Neuroendocrine manifestations: loss of thermostatic stability – subnormal body temperature and marked diurnal fluctuation, sweating episodes, recurrent feelings of feverishness and cold extremities; intolerance of extremes of heat and cold; marked weight change – anorexia or abnormal appetite; loss of adaptability and worsening of symptoms with stress.
Immune manifestations: tender lymph nodes, recurrent sore throat, recurrent flu-like symptoms, general malaise, new sensitivities to food, medications and/or chemicals.
The illness persists for at least 6 months. It usually has a distinct onset, although it may be gradual. Preliminary diagnosis may be possible earlier: 3 months is appropriate for children.
To be included, the symptoms must have begun or have been significantly altered after the onset of this illness. It is unlikely that a patient will suffer from all symptoms in criteria 5 and 6. The disturbances tend to form symptom clusters that may fluctuate and change over time. Children often have numerous prominent symptoms but their order of severity tends to vary from day to day. There is a small number of patients who have no pain or sleep dysfunction, but no other diagnosis fits except ME/CFS. A diagnosis of ME/CFS can be entertained when this group has an infectious illness type onset. Some patients have been unhealthy for other reasons prior to the onset of ME/CFS and lack detectable triggers at onset and/or have more gradual or insidious onset.
Exclusions: Exclude active disease processes that explain most of the major symptoms of fatigue, sleep disturbance, pain, and cognitive dysfunction. It is essential to exclude certain diseases, which would be tragic to miss: Addison’s disease, Cushing’s syndrome, hypothyroidism, hyperthyroidism, iron deficiency, other treatable forms of anaemia, iron overload syndrome, diabetes mellitus, and cancer. It is also essential to exclude treatable sleep disorders such as upper airway resistance syndrome and obstructive or central sleep apnoea; rheumatological disorders such as rheumatoid arthritis, lupus, polymyositis and polymyalgia rheumatica; immune disorders such as AIDS; neurological disorders such as multiple sclerosis (MS), Parkinsonism, myasthenia gravis and B12 deficiency; infectious diseases such as tuberculosis, chronic hepatitis, Lyme disease, etc.; primary psychiatric disorders and substance abuse. Exclusion of other diagnoses, which cannot be reasonably excluded by the patient’s history and physical examination, is achieved by laboratory testing and imaging. If a potentially confounding medical condition is under control, then the diagnosis of ME/CFS can be entertained if patients meet the criteria otherwise.
Co-morbid entities: fibromyalgia syndrome (FMS), myofascial pain syndrome (MPS), temporomandibular joint syndrome (TMJ), irritable bowel syndrome (IBS), interstitial cystitis, irritable bladder syndrome, Raynaud’s phenomenon, prolapsed mitral valve, depression, migraine, allergies, multiple chemical sensitivities (MCS), Hashimoto’s thyroiditis, Sicca syndrome etc. Such co-morbid entities may occur in the setting of ME/CFS. Others such as irritable bowel syndrome may precede the development of ME/CFS by many years, but then become associated with it. The same holds true for migraines and depression. Their association is thus looser than between the symptoms within the syndrome. ME/CFS and FMS often closely connect and should be considered to be ‘overlap syndromes’.
Idiopathic chronic fatigue: if the patient has unexplained prolonged fatigue (6 months or more) but has insufficient symptoms to meet the criteria for ME/CFS, this should be classified as idiopathic chronic fatigue.

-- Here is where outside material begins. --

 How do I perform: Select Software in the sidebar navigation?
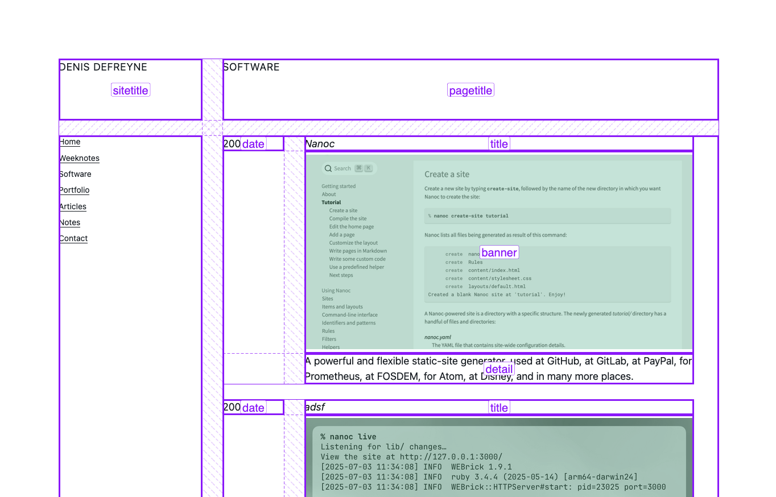point(76,174)
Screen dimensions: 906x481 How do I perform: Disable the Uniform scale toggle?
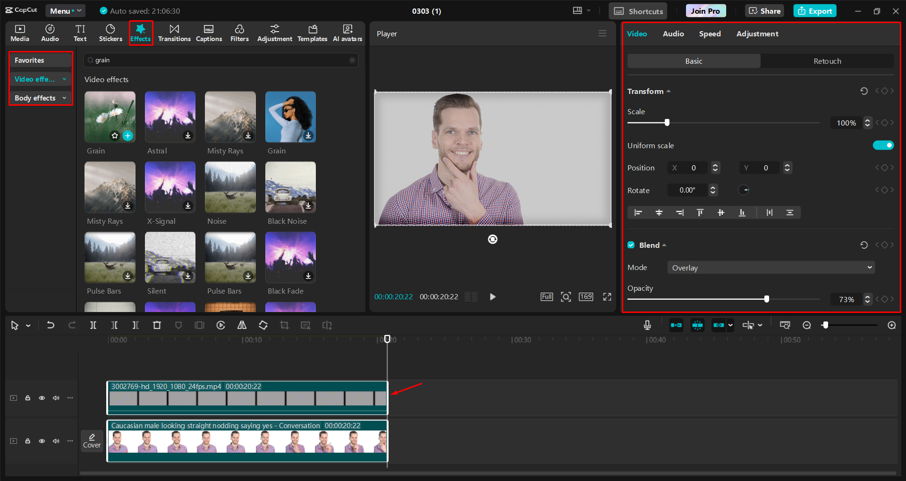click(883, 145)
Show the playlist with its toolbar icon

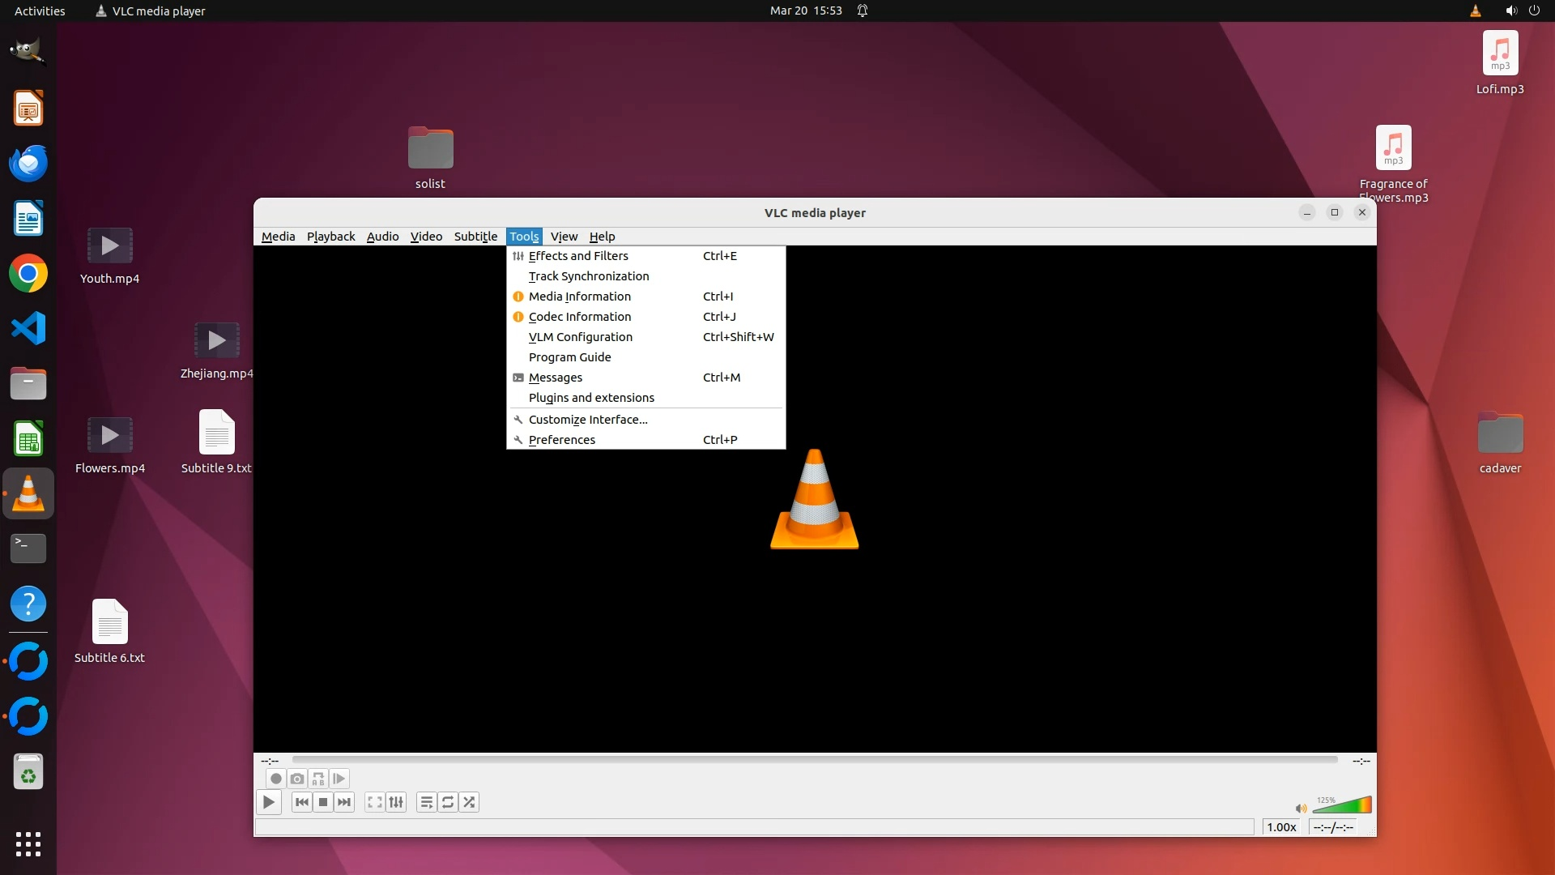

After consultation on the draft guideline was complete, the GDG continued discussions on the recommendations, based on the comments from the stakeholders. For details of changes and responses to stakeholder comments, please see the comments table which can be found on the NICE website at www.nice.org.uk

The diagnostic process

The GDG considered whether making a confirmed diagnosis of CFS/ME was necessary, as once this is done healthcare professionals may not continue to consider other possibilities and risk overlooking another potentially serious condition. However, the GDG decided that a diagnosis was crucial to the patient and their families in understanding their symptoms and receiving appropriate treatment. It must however, be considered a working diagnosis and regularly reviewed.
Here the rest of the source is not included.